Telling someone you want them to be the best "patient" they can be is, in effect, asking them to be sick. My guess is that most of the people the poster is aimed at are not in immediate need of hospitalization. (Hope not; that'd be one sick train ride.)
Isis, I blush to offer more details, for I am sure they are not worthy of a domestic and laboratory goddess. They are quite stylish, however, for an unemployed disabled hairy-legged feminazi with arthritic toe joints. I shall post a photo just for you, dear.
Ain't that the motherfucking truth. Transforming everyfuckingthing in American society into a corporate-controlled greedfuck free-for-all is why our nation is swirling down the motherfucking shitter. The so-called "conservative" movement got everyfuckingthing it wanted, and--what a fucking surprise--they destroyed the fucking country. The dirty fucking hippies tried to tell the country what would happen if it bought the sick-fuck right-wing snake-oil, but no one listened. And look at us now.
Ah, CPP, you say it like no one else can. Or will.
I can't tell you how angry that ad on the train made me feel. I mean, I expect to hear that shit about health care as a commodity from the Rethuglicans, but not from the health care providers themselves. Sigh.
A fundamental problem is that we in the U.S. have a tendency to pretend that things are subject to free market forces, even if, you know, they're not.
Last time I encountered "consumer" for "patient" was in a magazine about Schizophrenia. I believe it is an attempt to not infantilize the "patient". The implication for patient is that they are subordinate to the doctor, and the illness defines them. I think that using consumer, instead of patient, intends to put the doctor on the same level as the person being treated, as well as not define the person by their disease.

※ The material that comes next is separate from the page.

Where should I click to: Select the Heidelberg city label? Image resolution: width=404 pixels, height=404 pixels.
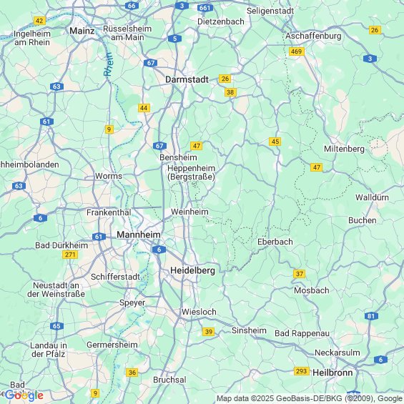coord(193,270)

QB, I see what you are saying, but I don't agree with the logic. Calling someone a patient is describing exactly what they are. That's not what infantilizes them, because a doctor can work in partnership with his or her patient to manage the patient's care. Good doctors listen carefully to their patients and take seriously what they have to say. They don't treat them like stupid little children. But calling someone who goes to see their doctor a "consumer" changes that relationship in significant ways in my opinion. Names are important. When I worked in the pharmaceutical industry I often argued with some of my colleagues about whether or not participants in clinical trials ought to be referred to in our documents and conversations as "patients". My feeling was, no: we are not providing them with health care, they are offering their bodies for medical investigation. They are subjects in a study, not patients in a doctor's office, and they ought to be called just that - subjects. Patients are patients, not consumers.

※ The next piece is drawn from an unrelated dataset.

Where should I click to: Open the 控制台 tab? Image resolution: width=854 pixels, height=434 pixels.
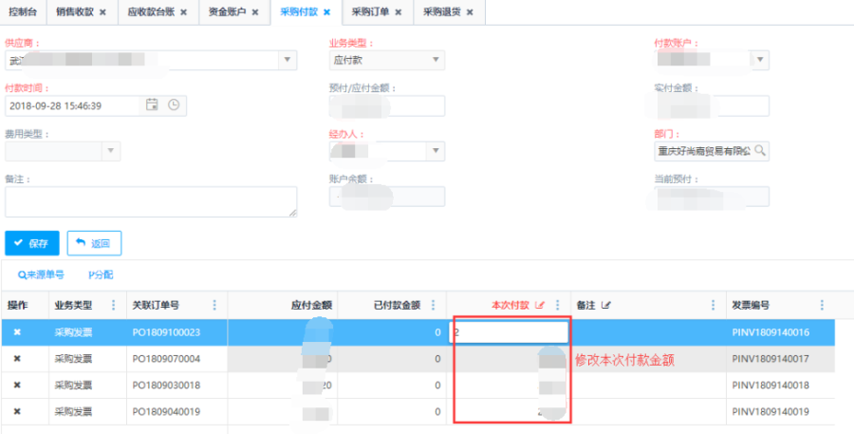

Technically if you purchase something you are labeled as a "consumer", so therefore someone who purchases pharmaceuticals is a consumer. When you go to the doctor, you are a consumer of a service.
Even though this may be true, I agree that a patient should not be called a consumer because this makes it sound like a doctor is just concerned with selling a "service", which most of them are not. You wouldn't think of a patient who attends therapy as a consumer because if all the therapist were doing was selling a service, they probably wouldn't be as personable.
If a hospital or drug company refers to people as consumers, it makes it sound like they don't really care about helping people, they just want to make money.